- _Required work_:
Give again only the lines from the line that holds "The image size is (1372, 838)." to the end of the data, inclusive, omitting all pictures.

- _Data in this exercise_:

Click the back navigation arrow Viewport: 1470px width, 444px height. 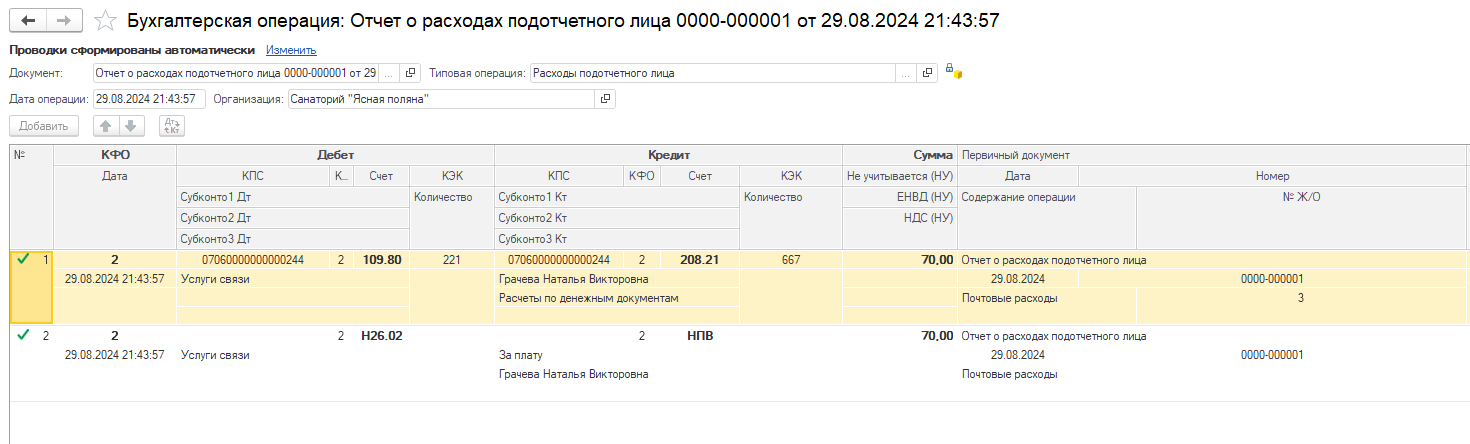tap(28, 20)
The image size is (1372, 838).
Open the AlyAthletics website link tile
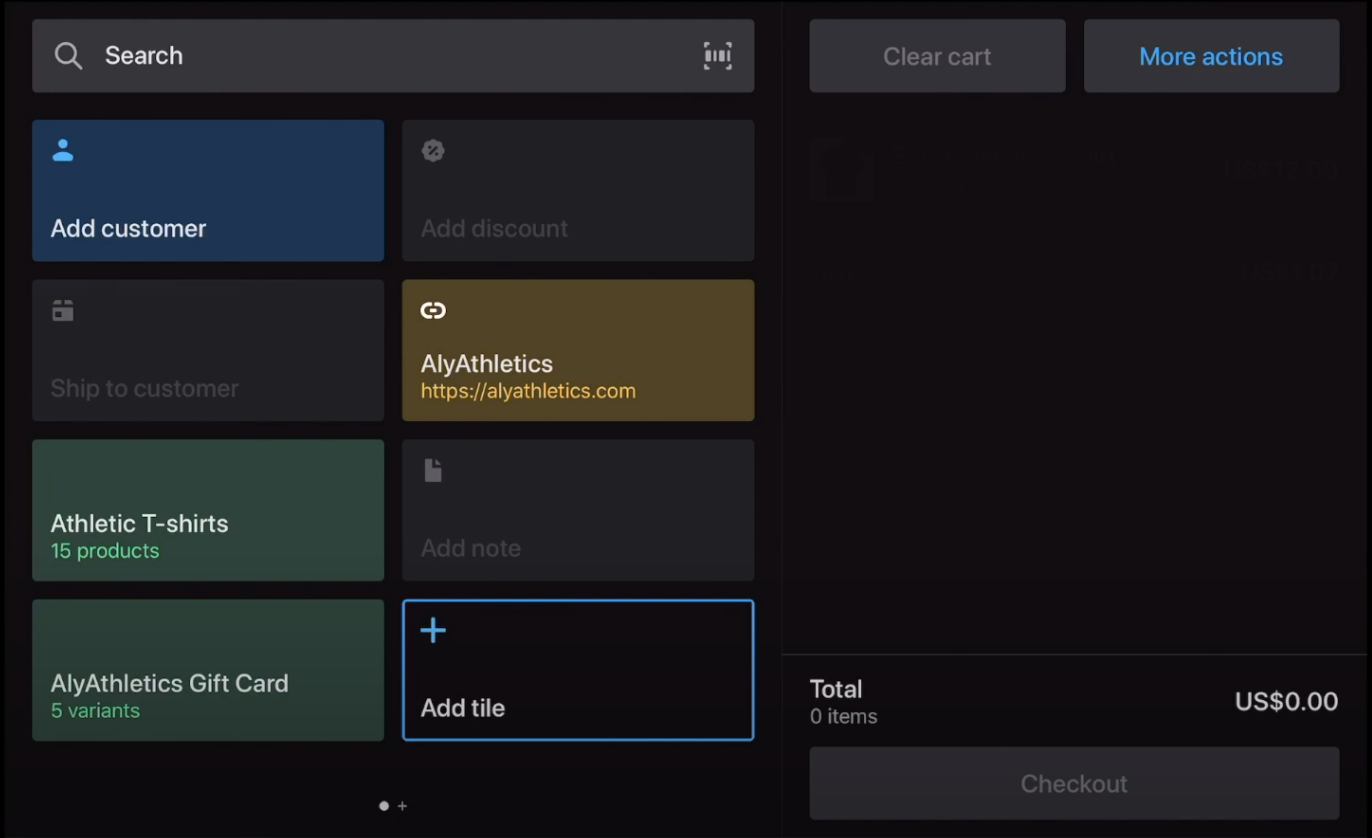(578, 350)
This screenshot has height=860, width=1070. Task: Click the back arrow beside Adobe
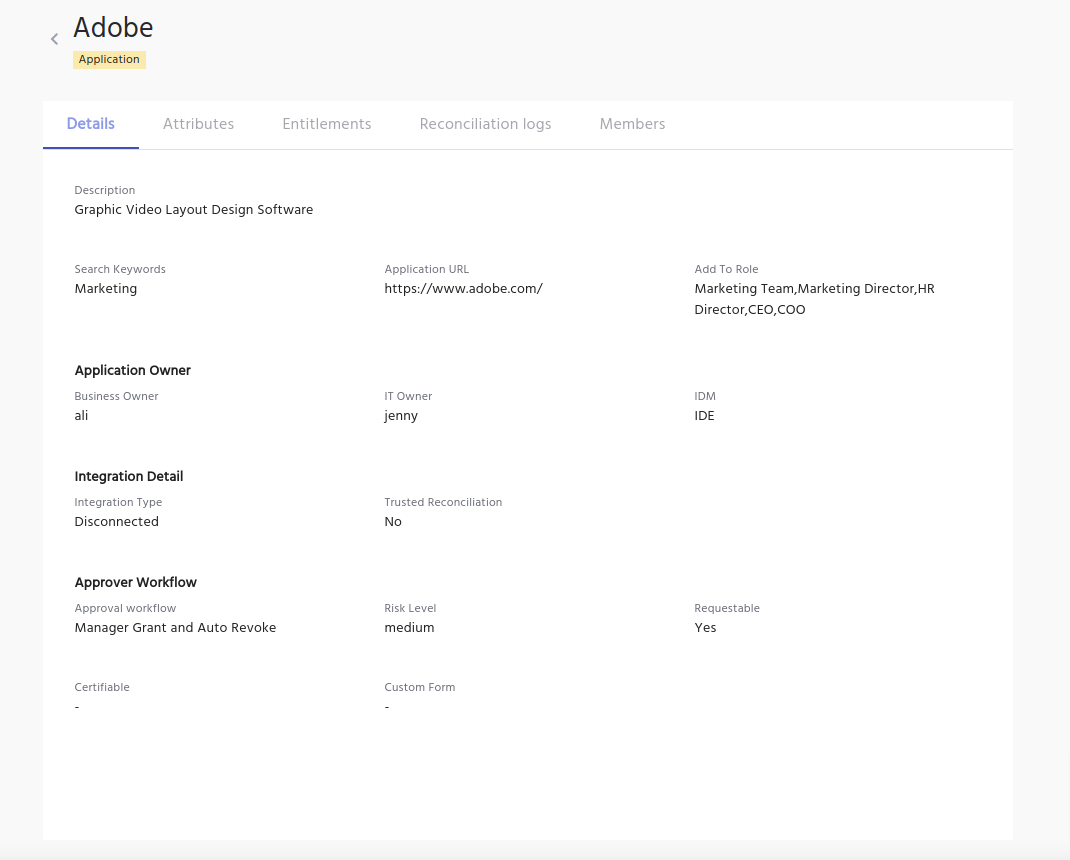pyautogui.click(x=55, y=39)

- _Task solution_:
The image size is (1372, 838).
Open the AlyAthletics website link tile
(578, 350)
This screenshot has height=860, width=1070. Task: Click the back arrow beside Adobe
pyautogui.click(x=55, y=39)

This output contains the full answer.